HPC Configuration

ArcaNN is designed for use on one or several HPC machines, whose specific configurations must be specified by the user through a machine.json file. A general example file can be found in the GitHub Repository. You should modify this file to suit your setup and then copy it to the user_files/ folder in your working directory (see later in Usage).

Structure of the machine.json File

The machine.json file is organized as a JSON dictionary with one or more keys that designate different HPC machines. The typical structure looks like this:

{
    "myHPCkeyword1": {ENTRIES THAT DESCRIBE HPC 1},
    "myHPCkeyword2": {ENTRIES THAT DESCRIBE HPC 2},
    // Additional machines can be added here
}

Each key in the JSON file is a short string designating the name of the machine (e.g., "myHPCkeyword1", "myHPCkeyword2" are the names of 2 different HPC machines). The value associated with each key is a dictionary indicating the configuration entries for running jobs on the corresponding HPC machine.
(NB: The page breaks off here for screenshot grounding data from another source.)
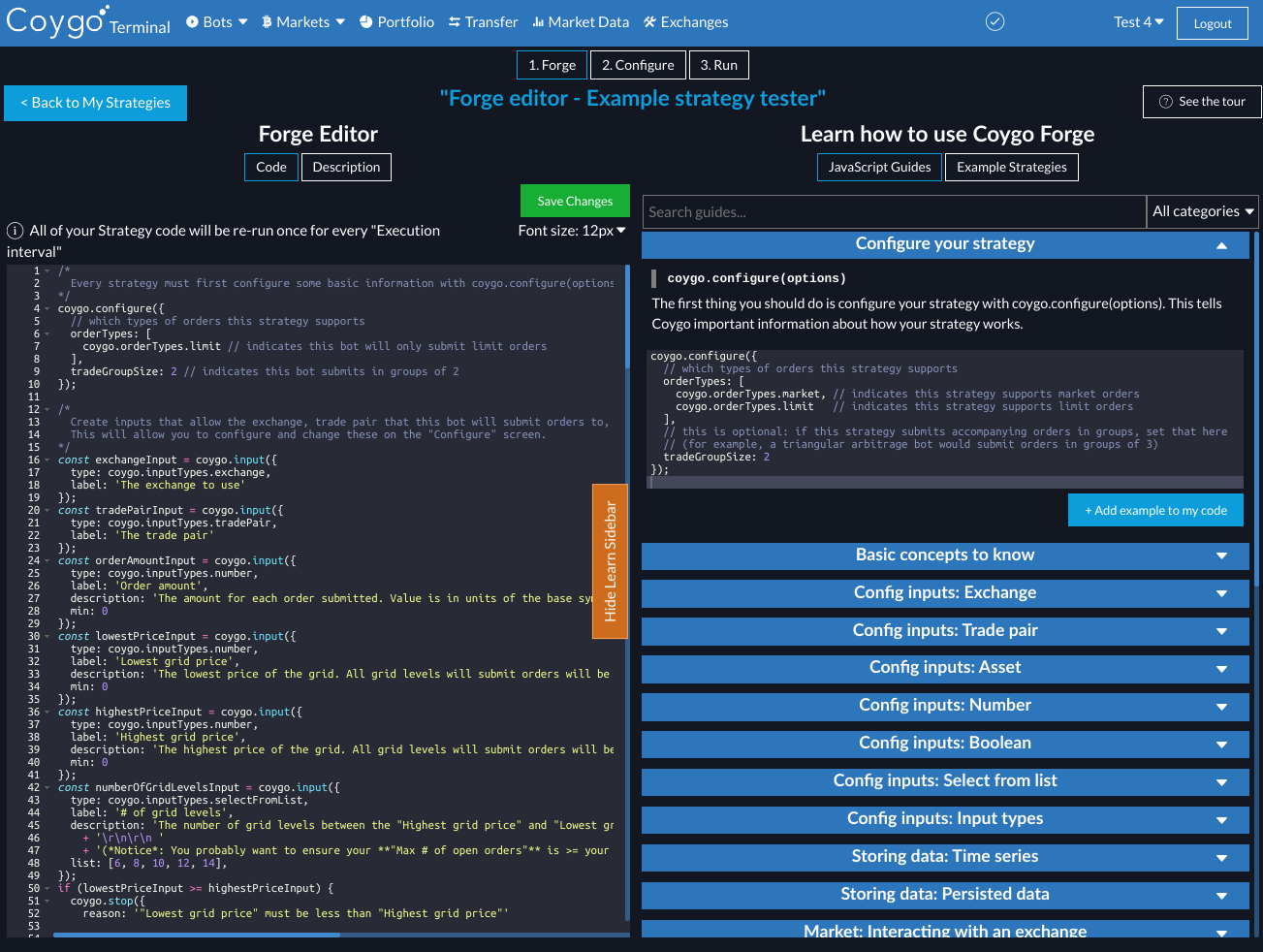The image size is (1263, 952).
Task: Switch to the Example Strategies tab
Action: pyautogui.click(x=1011, y=167)
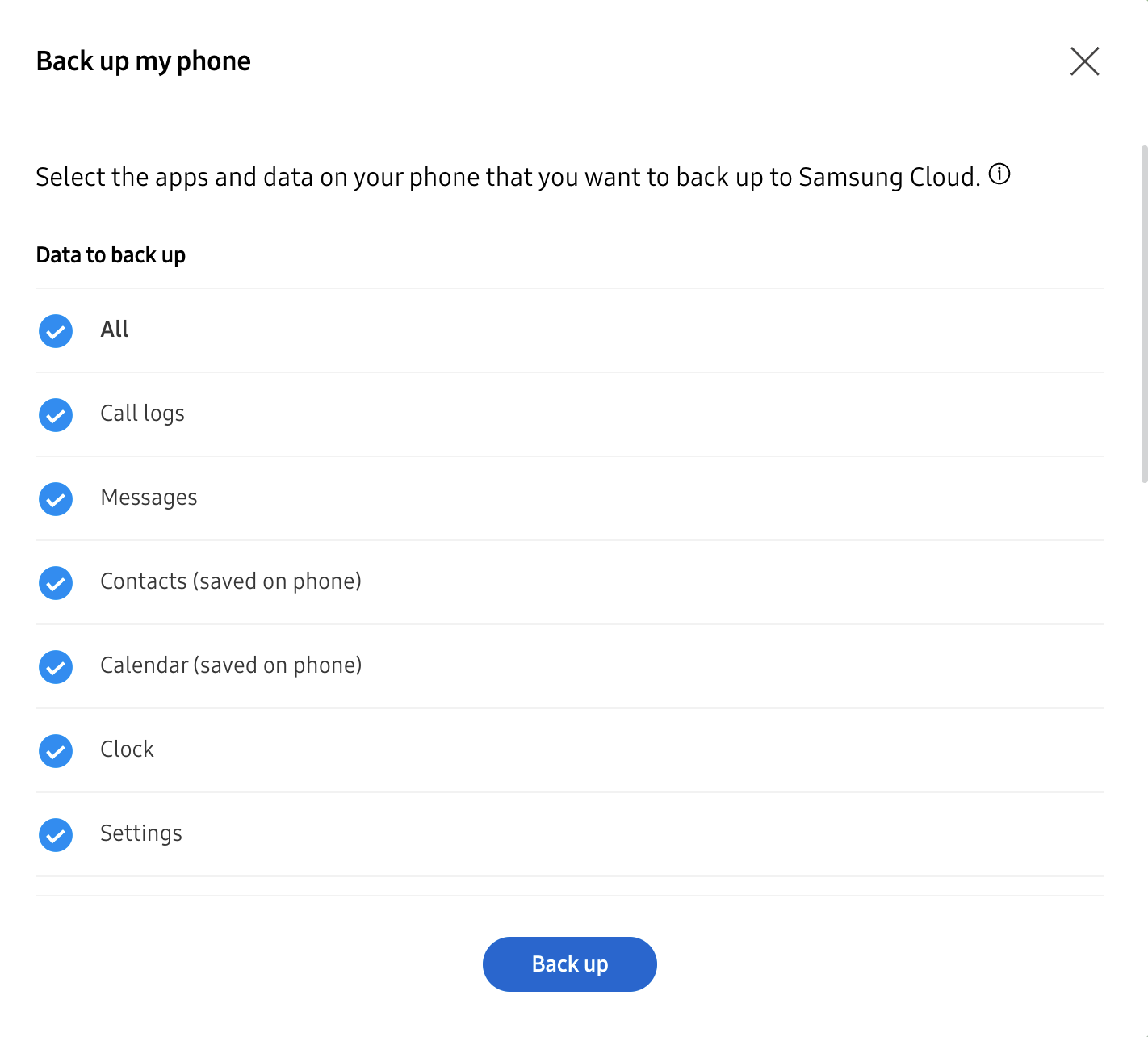Click the checkmark icon next to Clock
This screenshot has width=1148, height=1037.
55,751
Below is an example of the initial entries for an HPC machine using a SLURM job scheduler:

{
    "myHPCkeyword1": {
        "hostname": "myHPC1",
        "walltime_format": "hours",
        "job_scheduler": "slurm",
        "launch_command": "sbatch",
        "max_jobs": 200,
        "max_array_size": 500,
        "mykeyword1": {
            "project_name": "myproject",
            "allocation_name": "myallocationgpu1",
            "arch_name": "a100",
            "arch_type": "gpu",
            "partition": "mypartitiongpu1",
            "subpartition": "mysubpartitiongpu1",
            "qos": {
                "myqosgpu1": 72000,
                "myqosgpu2": 360000
            },
            "valid_for": ["training"],
            "default": ["training"]
        },
        "mykeyword2": { /* Additional partition configurations */ }
    },
    /* Additional HPC machines can be added here */
}

HPC Entry

Each HPC machine entry contains a JSON directonary where each key corresponds to a configuration entry.

  • hostname: A substring contained in the output of python -c "import socket ; print(socket.gethostname())". This should match your machine's name.
  • walltime_format: The unit of time (e.g., hours) used to specify wall time on the cluster.
  • job_scheduler: The job scheduler used by your HPC machine (e.g., slurm, PBS/Torque). ArcaNN is extensively tested with Slurm.
  • launch_command: The command for submitting jobs (e.g., sbatch for Slurm, qsub for PBS/Torque).
  • max_jobs: Maximum number of jobs per user allowed by the scheduler. Can also be a user-defined safety limit.
  • max_array_size: Maximum number of jobs in a single job array. This is important for Slurm as ArcaNN relies heavily on job arrays.

Resource Configuration

Several resources can be available for calculation within the same HPC machine. Each available resource in the HPC machine is represented by a key (e.g., "mykeyword1") and includes:

  • project_name: Name of the project using the HPC resources. It will correspond to the _R_PROJECT_ keyword in the #SBATCH --account=_R_PROJECT_ line of the slurm job.
  • allocation_name: Allocation or account name, typically used in large HPC facilities. It will correspond to the _R_ALLOC_ keyword in the #SBATCH --account=_R_PROJECT_@_R_ALLOC_ line of the slurm job.
  • arch_name: Architecture name (e.g., a100 for GPU nodes).
  • arch_type: Architecture type (e.g., gpu or cpu).
  • partition: The partition on the HPC machine.
  • subpartition: (Optional) Subpartition within the main partition.
  • qos: Quality of Service settings, with corresponding time limits in seconds.
  • valid_for: Specifies the steps this partition is valid for (e.g., ["training", "freezing", "compressing", "exploration", "test", "labeling"]).
  • default: Indicates the default partition for specific steps.

Customization and Submission Files

You can add multiple partition configurations as needed. For example, "mykeyword1" could represent a GPU partition using A100 GPU nodes, which is used for training unless a different partition is specified.

If your HPC setup does not include projects, allocations, partitions, or subpartitions, you can omit the corresponding keywords.

To run ArcaNN on your HPC machine, you must provide example submission files tailored to your system. These files should be modeled after the examples/user_files/job*/*.sh files and must include the replaceable strings indicated by a _R_ prefix and suffix. Place these files in the $WORK_DIR/user_files/ folder, which you must create to use ArcaNN for a specific system (see Usage).